According to data from the Office of National statistics (ONS) that 11.7 per cent was dwarfed by London’s figure again: the capital saw house price inflation of 19.6 per cent over the same period.
If that sounds like a big jump, consider that house prices in the North East grew by only 3.8 per cent:
A house in London, on average, now costs £514,000 according to the ONS (other sources, such as Rightmove, have it higher).
That means that for the price of one pad in London you could buy 3.8 in Northern Ireland, the ONS ‘region’ with the lowest average price, or 1.9 average UK houses.
With London house prices bigger and growing faster what effect is that having on overall house price inflation? A fairly big one. The UK excluding London grew at 9.1 per cent in the 12 months to August, compared to 11.7 per cent including it.
This isn’t a new trend either. A look at the data shows that London usually grows faster than the rest of the country, as its voracious demand for property asserts upward pressure on the market.

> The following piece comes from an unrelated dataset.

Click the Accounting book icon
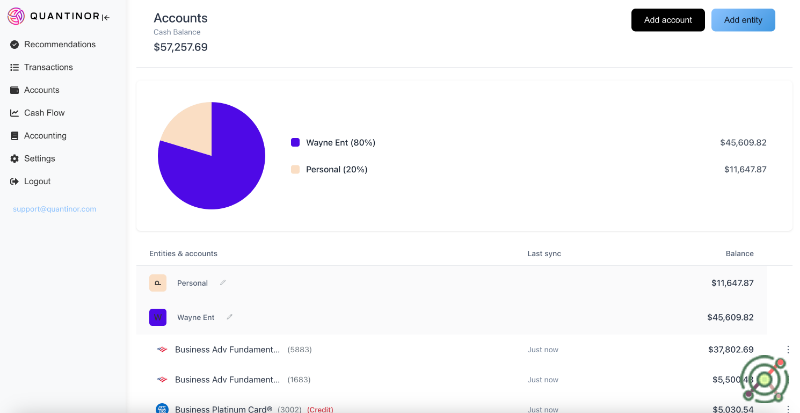Screen dimensions: 800x413 pos(14,136)
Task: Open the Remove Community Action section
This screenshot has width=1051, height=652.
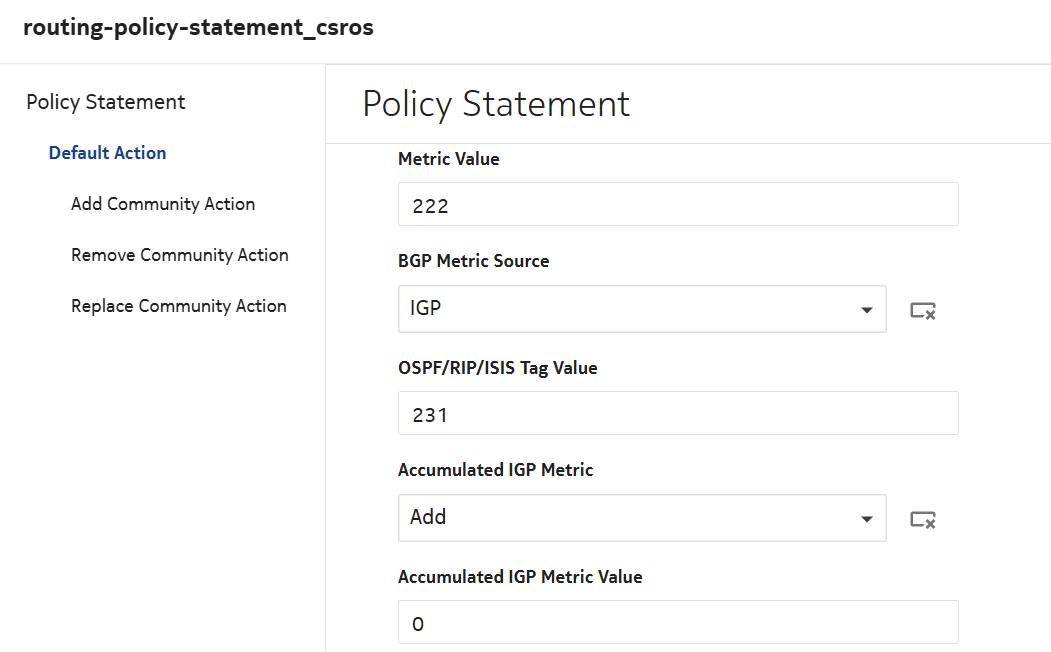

London’s story in the crisis is different to other regions’. It has recovered faster, regaining its pre-crisis peak long before the rest of the UK, with or without its inclusion in the sums.
The dotted lines represent the pre-crisis peaks for the three series. Note this is indexed data and that the bases (100 points) was set by the ONS in February 2002.
In April 2012, three years and three months after its January 2008 peak, London’s house prices regained their former lustre.
It wasn’t until October 2013 – 18 months later – that the UK followed suit. But, take London out of the equation, and the rest of the UK recovered in May this year – two years later.